GOAL – In the novel review that follows, until what year do Lilia and her children stay in the refugee camp in Austria?

PASSAGE TO READ –
——————————

In 1914, the area that would later be known as Ukraine is controlled by Russia in the East and the Austro-Hungarian Empire in the West. Myk and Lilia Jankiv, the parents of a 3-year-old son and a newborn daughter, live in Melnytsya Podilska, Galicia, close to the Russian border. Myk wants to immigrate to Canada, as a railroad company there has been recruiting men with promises of jobs and cheap land. With the help of a small bribe, Myk is able to acquire a seat on a train to Lviv, beginning his long journey through Europe before boarding a steamship to Canada. His expectation is that as soon as he earns enough money, he’ll have Lilia and their children join him. Back home, Lilia struggles to manage their small farm and care for the kids. After World War I breaks out, the Russians invade the western sector, pillaging, raping, and murdering. The Austrian army evacuates the village residents to a refugee camp in Austria, where Lilia and the children will remain until 1920. Nykoluk has Lilia and Myk alternatingly narrate their own stories, which has the effect of bringing readers up close to their day-to-day struggles to survive, both during and after the war. The number of minor vignettes becomes overwhelming at times. However, Nykoluk writes in graphic detail of the harshness and danger of Myk’s work for the railroad, as when a minor character is seriously injured on the job (“He was screaming, his trousers barely hiding the odd shape of his lower right leg”), and shows how difficulties were compounded by Canadian suspicion of the immigrant population. The novel also details the poverty and hunger in the refugee camps and the ever present loneliness of two fully drawn main characters. Along the way, the author skillfully weaves in vivid elements of Ukrainian customs and history.

——————————

RECORDED DATA –
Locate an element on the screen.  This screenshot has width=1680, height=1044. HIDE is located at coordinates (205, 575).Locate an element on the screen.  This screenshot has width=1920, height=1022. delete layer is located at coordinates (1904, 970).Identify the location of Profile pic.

——————————

WRITTEN ANSWER – Until 1920.